We move on, we pilgrims. We’ve met Simon who bore his cross and the Mother who stood by brokenhearted. But here in the Sixth Station we encounter not a gospel story but a legend.
From the Fourth Century dear Veronica has come on stage and taken her place in the Stations. This woman, whose name meant true icon or image is at the very heart of the Way of Sorrows—the Via Dolorosa. As that ugly crowd jeered and spat and sneered at the wounded Jesus, Veronica of whom we know so little squeezed her way through that swarm of hatred. Her heart went out to this one who stumbled and bled and suffered. From around her head she took the covering all women were supposed to wear in public. Who knows what rules or customs she may have broken that day in this simple act. Pushing her way through the angry mob she took her veil and tenderly wiped the face of Jesus. It was only a momentary gesture of love and compassion and yet in that moment she patted that face as clean as she could. No man would do such a thing. This was woman’s work.

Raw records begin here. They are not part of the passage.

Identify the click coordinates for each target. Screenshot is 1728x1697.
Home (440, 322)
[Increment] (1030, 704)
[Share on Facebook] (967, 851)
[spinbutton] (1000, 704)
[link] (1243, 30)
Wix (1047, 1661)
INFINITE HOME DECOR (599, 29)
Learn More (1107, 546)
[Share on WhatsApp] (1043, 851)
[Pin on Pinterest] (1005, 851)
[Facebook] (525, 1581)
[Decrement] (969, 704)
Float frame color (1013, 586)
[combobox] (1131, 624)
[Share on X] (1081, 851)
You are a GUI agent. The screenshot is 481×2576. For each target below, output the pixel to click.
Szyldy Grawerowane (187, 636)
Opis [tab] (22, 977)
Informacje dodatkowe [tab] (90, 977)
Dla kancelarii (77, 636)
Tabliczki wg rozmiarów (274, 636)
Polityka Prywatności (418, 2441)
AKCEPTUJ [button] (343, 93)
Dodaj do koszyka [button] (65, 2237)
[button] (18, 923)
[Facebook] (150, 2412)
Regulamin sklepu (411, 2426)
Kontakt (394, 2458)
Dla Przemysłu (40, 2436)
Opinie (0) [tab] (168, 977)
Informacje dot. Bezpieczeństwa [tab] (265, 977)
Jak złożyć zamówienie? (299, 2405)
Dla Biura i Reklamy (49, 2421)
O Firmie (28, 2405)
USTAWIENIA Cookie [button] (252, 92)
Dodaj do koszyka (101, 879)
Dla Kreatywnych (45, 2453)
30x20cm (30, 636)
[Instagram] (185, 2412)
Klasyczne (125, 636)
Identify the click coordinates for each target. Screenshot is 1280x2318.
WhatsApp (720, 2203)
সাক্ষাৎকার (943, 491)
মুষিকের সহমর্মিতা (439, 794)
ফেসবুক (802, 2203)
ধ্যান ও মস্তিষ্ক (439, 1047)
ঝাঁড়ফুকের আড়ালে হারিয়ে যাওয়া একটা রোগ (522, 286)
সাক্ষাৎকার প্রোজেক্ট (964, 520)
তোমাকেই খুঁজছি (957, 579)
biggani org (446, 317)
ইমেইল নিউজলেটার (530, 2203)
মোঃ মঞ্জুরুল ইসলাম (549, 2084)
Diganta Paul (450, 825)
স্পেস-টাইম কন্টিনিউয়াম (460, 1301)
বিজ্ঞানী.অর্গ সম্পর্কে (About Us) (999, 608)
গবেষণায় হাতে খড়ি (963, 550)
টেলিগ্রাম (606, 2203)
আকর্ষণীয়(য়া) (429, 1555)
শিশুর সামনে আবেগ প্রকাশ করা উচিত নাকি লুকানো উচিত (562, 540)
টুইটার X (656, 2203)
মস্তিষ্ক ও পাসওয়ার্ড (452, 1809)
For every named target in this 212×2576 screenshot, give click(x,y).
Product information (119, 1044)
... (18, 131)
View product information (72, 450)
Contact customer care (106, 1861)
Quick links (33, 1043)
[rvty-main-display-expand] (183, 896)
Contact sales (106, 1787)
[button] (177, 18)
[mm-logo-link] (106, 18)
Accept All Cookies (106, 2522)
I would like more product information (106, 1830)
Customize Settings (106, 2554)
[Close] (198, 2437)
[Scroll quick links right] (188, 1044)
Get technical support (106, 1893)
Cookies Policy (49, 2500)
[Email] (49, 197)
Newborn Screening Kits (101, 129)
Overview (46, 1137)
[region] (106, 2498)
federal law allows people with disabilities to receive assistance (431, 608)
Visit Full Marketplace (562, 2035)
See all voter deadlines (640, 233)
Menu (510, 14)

She turned away from the ugliness and the pathos of that moment and left the crowd behind. As she started to put the veil back on her head she noticed the strangest thing. Embedded in that cloth was the face of the suffering Jesus.
Artists the world over have been intrigued with this story. Many have painted the scene with Jesus image beautiful and strong. But others, understanding the story much better have carved or painted or etched an imprint of Jesus suffering, wounded and scarred—a man like us.
What does all this mean? This Sixth Station. Many things I am sure. Could this stopping off place be a mirror, too for us and not just her? Hmm.
Is it too much of a stretch to say that when we dare to reach out and touch another’s wounds we might just come away with the scarred face of Jesus. He had told them, “Inasmuch as you do it unto the least of these you do it unto me...” He had already told them that the blessed ones were the poor in spirit, the mourners, the meek, the hungerers, the persecuted and the reviled...”
All the way through the winding bumpy gospels his work was always specific. Never general. A woman at a well. A dying child. A man crippled all his life. A near-naked woman caught in adultery. And if not these there was a Zaccheus and a Peter and a James and a John and a Martha and her sister, Mary and even a Lazarus.
Do we not find him, too in the messy specific situations of our lives? Sometimes gay or a wounded warrior in Afghanistan or a PTSD victim and his frightened family. It might just be your Mother with cursed Alzheimer’s or that man across the street with cancer or your friend that carries around what seems to be an endless depression.
And so when we reach out in caring and love we come away seeing the face of God clearer than any other times in our lives. Isn’t this what really was back of those Beatitudes after all. Blessed are__________and you and I must always fill in the blanks.
Something happens to the Veronicas. In his face we see our faces and all the hurtfulness so many have had to endure. It’s more than the blood and gore of Jesus. Ask Veronica. Here all of us might just find some hope and promise for ourselves in a seemingly hurtful world.
Arthur Miller, I think writing out of his time with dear Marilyn Monroe wrote in his play, After the Fall, “There comes a time when we all have to take ourselves in our own arms.” And maybe when we are wiping some face or bottom of some child's spills we really do see who we truly are. Children of God. Human. Scarred. Often wounded. Us—us—children of God. Who would have ever believed it?